FOREWORDWhat this
report is about
2008 marks the tenth anniversary of the creation
of the European Central Bank and the setting of conversion rates
between the currencies of the original participating countries
of the eurozone. Since then the euro has been introduced in fifteen
Member States with negligible transition costs. Before its launch
there were widely differing views about the impact of the euro:
on the one hand, fears were expressed that it would be the victim
of speculation and collapse within months, and that the rancour
it might create between EU members could lead to a disintegration
of the entire Union. On the other side the euro's proponents suggested
that it would stimulate a period of growth in Europe exceeding
that of other major world economies, become a global reserve currency,
and pave the way for further single market reforms.
This report examines the structure and governance
of the eurozone institutions and developments in the eurozone
economy in the past ten years, including the management of inflation
and the impacts on trade and economic growth.
Our primary conclusion is that the young currency
has made a positive start to its life, but it is too soon to state
what the future holds based on the experience to date. We found
little support for extremely optimistic or pessimistic predictions
for the currency's future, although we note that the currency
is still in its early stages and has not yet been fully tested.
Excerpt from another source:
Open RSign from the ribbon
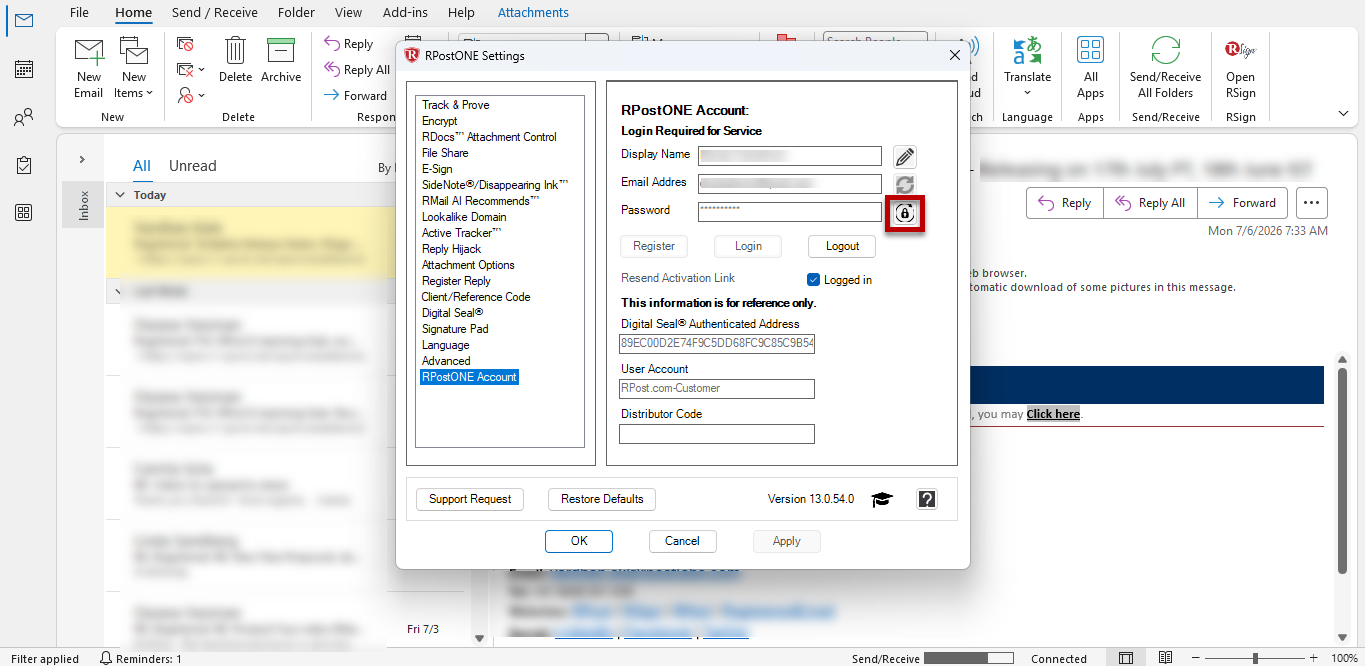Viewport: 1365px width, 666px height. point(1240,68)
Ten years is a relatively short period in economic history. While
the euro appears to have established its resilience in the face
of some significant challenges, other external factors may pose
a stiffer obstacle in the future.
This report does not address the United Kingdom's
position with respect to the currency; we also think it inappropriate
to reach conclusions on the impact of current liquidity shortages
in financial markets while conditions remain unsettled.